Domenico's romantic Italian soul melted within him at the sight, for having her eyes shut was extraordinarily becoming to her. He stood entranced, quite still, and she thought he had stolen away, so she opened them again.

No; there he was, staring at her. Even he. There was no getting away from being stared at.

“I have a headache,” she said, shutting them again.

“It is the sun,” said Domenico, “and sitting on the wall without a hat.”

“I wish to sleep.”


Si signorina
,” he said sympathetically; and went softly away.

She opened her eyes with a sigh of relief. The gentle closing of the glass doors showed her that he had not only gone quite away but had shut her out in the garden so that she should be undisturbed. Now perhaps she would be alone till lunch-time.

It was very curious, and no one in the world could have been more surprised than she herself, but she wanted to think. She had never wanted to do that before. Everything else that it is possible to do without too much inconvenience she had either wanted to do or had done at one period or another of her life, but not before had she wanted to think. She had come to San Salvatore with the single intention of lying comatose for four weeks in the sun, somewhere where her parents and friends were not, lapped in forgetfulness, stirring herself only to be fed, and she had not been there more than a few hours when this strange new desire took hold of her.

There had been wonderful stars the evening before, and she had gone out into the top garden after dinner, leaving Mrs. Fisher alone over her nuts and wine, and, sitting on the wall at the place where the lilies crowded their ghost heads, she had looked out into the gulf of the night, and it had suddenly seemed as if her life had been a noise all about nothing.

She had been intensely surprised. She knew stars and darkness did produce unusual emotions because, in others, she had seen them being produced, but they had not before done it in herself. A noise all about nothing. Could she be quite well? she had wondered. For a long while past she had been aware that her life was a noise, indeed, about so much that she felt she must get out of earshot for a little or she would be completely, and perhaps permanently, deafened. But suppose it was only a noise about nothing?

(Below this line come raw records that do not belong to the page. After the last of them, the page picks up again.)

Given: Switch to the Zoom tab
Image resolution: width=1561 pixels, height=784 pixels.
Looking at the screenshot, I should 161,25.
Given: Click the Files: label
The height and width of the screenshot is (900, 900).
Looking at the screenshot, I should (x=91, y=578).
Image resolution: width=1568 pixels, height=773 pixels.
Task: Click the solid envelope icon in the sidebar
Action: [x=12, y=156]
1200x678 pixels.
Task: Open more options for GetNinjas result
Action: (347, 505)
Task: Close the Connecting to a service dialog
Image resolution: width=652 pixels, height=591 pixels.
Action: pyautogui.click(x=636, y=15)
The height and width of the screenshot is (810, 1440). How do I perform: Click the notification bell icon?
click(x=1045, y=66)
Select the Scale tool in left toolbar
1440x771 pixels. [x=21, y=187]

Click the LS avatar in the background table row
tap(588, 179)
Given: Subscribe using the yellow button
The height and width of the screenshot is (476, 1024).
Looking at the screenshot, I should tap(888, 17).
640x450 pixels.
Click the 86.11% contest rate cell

She had not had a question like that in her mind before. It had made her feel lonely. She wanted to be alone, but not lonely. That was very different; that was something that ached and hurt dreadfully right inside one. It was what one dreaded most. It was what made one go to so many parties and lately even the parties had seemed once or twice not to be a perfectly certain protection. Was it possible that loneliness had nothing to do with circumstances, but only with the way one met them? Perhaps, she had thought, she had better go to bed. She couldn't be very well.

She went to bed; and in the morning, after she had escaped the fly and had her breakfast and got out again into the garden, there was this same feeling again, and in broad daylight. Once more she had that really rather disgusting suspicion that her life till now had not only been loud but empty. Well, if that were so, and if her first twenty-eight years—the best ones—had gone just in meaningless noise, she had better stop a moment and look round her; pause, as they said in tiresome novels, and consider. She hadn't got many sets of twenty-eight years. One more would see her growing like Mrs. Fisher. Two more— She averted her eyes.

Her mother would have been concerned if she had known. Her mother doted. Her father would have been concerned too, for he also doted. Everybody doted. And when, melodiously obstinate, she had insisted on going off to entomb herself in Italy for a whole month with queer people she had got out of an advertisement, refusing even to take her maid, the only explanation her friends could imagine was that poor Scrap—such was her name among them—had overdone it, and was feeling a little nervy.